Fig. 5: Functional characterization of selected CAR variants confirms their diverse phenotypes and potential enhanced properties.

a Ten CAR signaling domain variants were selected for individual characterization along with the clinically used 28z and BBz CARs. b Proportion of T cell differentiation subsets observed in CAR or TCR-negative (TCR-) T cells following a 4 day co-culture with SKBR3 cells (4:1 E:T ratio) as measured by CD62L and CD45RA surface expression (naive T cells (Tn), stem central memory T cells (Tscm), central memory T cells (Tcm), Effector Memory T cells (TEM), Effector Memory RA-positive T cells (TEMRA)). c Proportion of CAR or TCR- T cells simultaneously expressing different number of exhaustion markers (PD1, TIM3, TIGIT, LAG3, and CTLA4) following the co-culture conditions described in b. d, e CAR T cell-mediated cytotoxicity of HER2+ /GFP+ tumor cells quantified over time by fluorescence microscopy.
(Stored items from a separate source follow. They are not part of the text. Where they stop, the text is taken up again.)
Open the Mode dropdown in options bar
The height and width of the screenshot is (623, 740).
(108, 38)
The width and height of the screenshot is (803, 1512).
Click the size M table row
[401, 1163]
The fluorescence change values represent the difference in GFP intensity compared to time point 0, and a dashed line represents the baseline where no GFP+ cells are left. CAR T cells were co-cultured at different E: T ratios with either SKBR3 adherent cells in a sparse 2D culture in d or with a single tumor spheroid of MCF-7 cells in e. f, g Heat maps comparing the area under the curve (AUC) of the killing curves in d, e across different CAR variants. h Cytokine secretion profile of a selection of 8 cytokines following a 4 day co-culture of CAR T cells and SKBR3 cells at a 4:1 E: T ratio. The levels of cytokines in the co-culture medium were quantified by fluorescence-encoded multiplex bead assays and are shown as fold change compared to the benchmark 28z CAR. To assess significant differences between each variant and 28z, a one-way ANOVA and Dunnett’s multiple comparisons test was used with the following significance indicators: *p-value <0.05, **p-value <0.01, ***p-value <0.001 and ****p-value <0.0001. In all panels, TCR- refers to T cells without a TCR and error bars represent the S.D. (n = 2 independent technical replicates for variants A-J and n = 2 technical replicates from two independent experiments for control groups). Source and statistical data are provided as a Source Data file.